Tarih kendi bildiği yoldan devam ediyor.
Geçenlerde kendisini sürekli saklayan ama fırsatı bulunca (yabancı
bir çevre içinde olmadığını hissettiği anda) Kürt olduğunu anımsayan biriyle
sohbet etme imkanım oldu. Son gelişmeler hakkında konuşurken Kürtlerin ilk
gündemleri gelir, dolaşır, Öcalan üzerine odaklanır. Öcalan kim olduğu, ne
savunduğu, ne yaptığı karmaşık bilgiler olmasına rağmen ortadadır; sonuç olarak
yakalanmış, getirilmiş, paket olarak getirilen yerde mahkeme kurulmuş, sorgusu
yapılmış ve bir adada mahkumiyet hayatı verilmiştir. Adam yıllardır adada bir
izolasyon içinde yaşamaktadır. İzolasyon kavramını da açalım, çünkü o izolasyon
bu ülkede yaşayan sıradan bireylerden uzaklaşması anlamına gelir;
siyasetçilerin bir bölümü, devletin istihbarat teşkilatı bu izolasyon
dışındadır. Tek başına bir hücrede yaşam değil, münzevi hayatı tercih etmiş bireylerden
ayıran tek fark, zorunlu bir münzevi yaşam söz konusudur ve o münzevi yaşamın
ona sunduğu şey, hayatta, ülkede neler olduğu konusunda derinlemesine bilgi
yerine propaganda bilgisi altında kalmasıdır. Propaganda altında, zamandan ve
mekandan koparılan bir yaşam...
Siz hiç duydunuz mu, sağlık muayenesi için şehir hastanesine
getirildiğini? Çoğu mahkum bir şekilde şehir hastanesine getirilir ve var olan
rahatsızlığı hakkında doktorla görüşür. Bir insan hiç hastalanmadan bir yerde
yaşaması düşünebilir mi?
Ada, bir anlamda onun ülkesidir, vatanıdır, gizemidir.

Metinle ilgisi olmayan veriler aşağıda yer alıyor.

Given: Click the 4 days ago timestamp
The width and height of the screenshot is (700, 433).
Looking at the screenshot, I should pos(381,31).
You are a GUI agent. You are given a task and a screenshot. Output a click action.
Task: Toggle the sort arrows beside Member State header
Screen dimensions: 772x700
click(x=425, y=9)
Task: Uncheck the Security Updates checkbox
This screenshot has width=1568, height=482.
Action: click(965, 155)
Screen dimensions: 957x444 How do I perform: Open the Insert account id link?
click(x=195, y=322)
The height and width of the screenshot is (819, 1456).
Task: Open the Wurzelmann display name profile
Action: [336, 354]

Sohbete dönersek eğer, resmi söylemin değiştirilmiş ağzı ile
bir öfke, yenilginin psikolojik yansıması ile Öcalan’a karşı bir söylemle
şahitlik edersiniz. “Adam, MİT ajanıdır, ülkede var olan tüm olumsuzlukların
tek sorumlusudur. Devlet, Kürtlere bunu planlı bir şekilde reva gördüğünü,
milli nizam ile bunu yaptığını, gelişmekte olan Kürt mücadelesini yok etmek
için Apocuları çıkardığını, Kürtlerin örgütlenmesini engellediğini, kendisi
dışında diğer Kürt siyasi çeşitliliğini yok ettiğini” iddia ettiklerini
duyarsınız. Lafı fazla uzatmadan yaşanılan tüm katliamlar, cinayetler,
boşaltılan tüm köyler devlet aklının eseri olduğunu ve bunu yapmak için
Öcalan’ı ve örgütünü kullandığını söylerler. Kısaca, Öcalan hareketini bir Kürt
isyanı olarak algılamaz, tersine Kürtleri yok etmek isteyen söz arasında üstü
kapalı olarak ulus devletinin projesi olduğunu vurgularlar.

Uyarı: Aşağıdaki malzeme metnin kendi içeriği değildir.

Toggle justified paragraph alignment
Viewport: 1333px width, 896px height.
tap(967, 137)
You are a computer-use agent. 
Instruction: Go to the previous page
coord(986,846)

Ulus devleti projesi, homojen devlet yaratmak için öteki ve
farklı olanı yok etme politikasıdır; asimilasyon ile yok edemediğini, zor ile
yok etmektir.
Öcalan ise örgütünü hangi koşullarda kurduğunu, nasıl bir
çizgi izlediğini anlatan birçok kitabı, onun adına yazılan kitaplar
bulabilirsiniz. Bu tarih henüz sonuçlanmadığı için -devam eden süreçte- her
türlü yorumu bulmanız kolaydır.
Yaşanan süreçte kesin sonuca ulaşılmaz, olaya nereden
baktığınız ile sebep-sonuç ilişkisi değişebilir.

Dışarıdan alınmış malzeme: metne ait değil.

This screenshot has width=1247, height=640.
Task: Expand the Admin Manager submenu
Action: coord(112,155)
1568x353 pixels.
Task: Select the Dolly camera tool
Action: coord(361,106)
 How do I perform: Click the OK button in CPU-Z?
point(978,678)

Kürtler, Osmanlı devletinin dağılması sonrasında devlet
kuramamış Ortadoğu halklarından sadece biridir ama en fazla nüfusa ve ülkeler
arasında geçiş noktasındadır. Siyasi sınırlar onların yaşam alanlarının
ortasından geçmiş, birbiriyle akraba olanları başka ülkelerin vatandaşı
yapmıştır.
Emperyalist savaşın sonucunda emperyalist ülkeler haklara
nereden sınır geçireceğini sormamış, kendi çıkarlarına uygun gördükleri yerden
sınırlar çizmiş ve ülkelere bir bayrak ve krallık ya da lider atamıştır.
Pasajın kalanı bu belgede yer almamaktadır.